▶ _TASK REQUIREMENTS_: Would you retype, word for word, the line with "Да-Нет гадание онлайн (224, 413)" and every line after it through the end of the records below?

___ DATA PROVIDED ___

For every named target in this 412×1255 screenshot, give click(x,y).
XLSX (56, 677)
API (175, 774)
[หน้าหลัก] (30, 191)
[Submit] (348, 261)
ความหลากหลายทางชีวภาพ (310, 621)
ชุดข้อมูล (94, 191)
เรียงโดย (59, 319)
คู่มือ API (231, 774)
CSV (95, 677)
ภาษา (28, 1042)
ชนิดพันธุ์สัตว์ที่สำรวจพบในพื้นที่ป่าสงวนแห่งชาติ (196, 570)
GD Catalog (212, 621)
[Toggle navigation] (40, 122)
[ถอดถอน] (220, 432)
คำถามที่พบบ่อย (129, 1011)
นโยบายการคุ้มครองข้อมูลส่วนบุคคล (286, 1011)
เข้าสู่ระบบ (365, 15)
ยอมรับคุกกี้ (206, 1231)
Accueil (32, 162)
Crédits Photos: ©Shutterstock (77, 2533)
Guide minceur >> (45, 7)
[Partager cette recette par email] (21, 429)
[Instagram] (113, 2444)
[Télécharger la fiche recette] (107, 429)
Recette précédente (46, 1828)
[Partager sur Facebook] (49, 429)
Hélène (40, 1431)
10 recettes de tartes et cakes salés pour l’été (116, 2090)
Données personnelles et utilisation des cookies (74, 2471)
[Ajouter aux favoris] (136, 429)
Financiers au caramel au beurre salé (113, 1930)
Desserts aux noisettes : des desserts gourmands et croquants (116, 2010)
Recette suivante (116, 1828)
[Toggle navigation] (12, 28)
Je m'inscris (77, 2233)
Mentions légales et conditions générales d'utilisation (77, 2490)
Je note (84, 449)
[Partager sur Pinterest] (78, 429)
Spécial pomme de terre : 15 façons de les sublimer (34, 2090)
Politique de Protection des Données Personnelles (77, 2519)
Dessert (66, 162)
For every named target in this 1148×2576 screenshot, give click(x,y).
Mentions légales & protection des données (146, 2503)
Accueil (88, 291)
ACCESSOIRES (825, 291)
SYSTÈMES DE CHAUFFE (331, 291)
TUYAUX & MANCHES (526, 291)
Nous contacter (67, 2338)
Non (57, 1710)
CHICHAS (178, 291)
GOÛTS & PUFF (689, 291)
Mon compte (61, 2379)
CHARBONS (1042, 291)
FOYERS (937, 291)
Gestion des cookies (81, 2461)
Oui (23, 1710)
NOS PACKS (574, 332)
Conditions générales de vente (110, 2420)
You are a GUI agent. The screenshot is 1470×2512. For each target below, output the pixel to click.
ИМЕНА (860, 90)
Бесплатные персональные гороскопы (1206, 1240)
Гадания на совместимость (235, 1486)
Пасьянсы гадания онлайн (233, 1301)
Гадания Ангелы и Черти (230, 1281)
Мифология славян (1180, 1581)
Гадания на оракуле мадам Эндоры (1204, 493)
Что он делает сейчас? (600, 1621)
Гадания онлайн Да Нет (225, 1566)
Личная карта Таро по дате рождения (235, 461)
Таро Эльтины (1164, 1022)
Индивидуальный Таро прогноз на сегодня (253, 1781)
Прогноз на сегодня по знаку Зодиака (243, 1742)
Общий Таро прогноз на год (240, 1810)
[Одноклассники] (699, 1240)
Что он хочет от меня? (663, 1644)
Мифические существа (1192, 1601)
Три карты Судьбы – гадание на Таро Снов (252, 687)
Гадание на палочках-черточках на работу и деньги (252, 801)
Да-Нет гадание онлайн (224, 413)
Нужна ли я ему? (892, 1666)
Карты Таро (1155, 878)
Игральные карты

___

▶ _RESPONSE_:
Да-Нет гадание онлайн (224, 413)
Нужна ли я ему? (892, 1666)
Карты Таро (1155, 878)
Игральные карты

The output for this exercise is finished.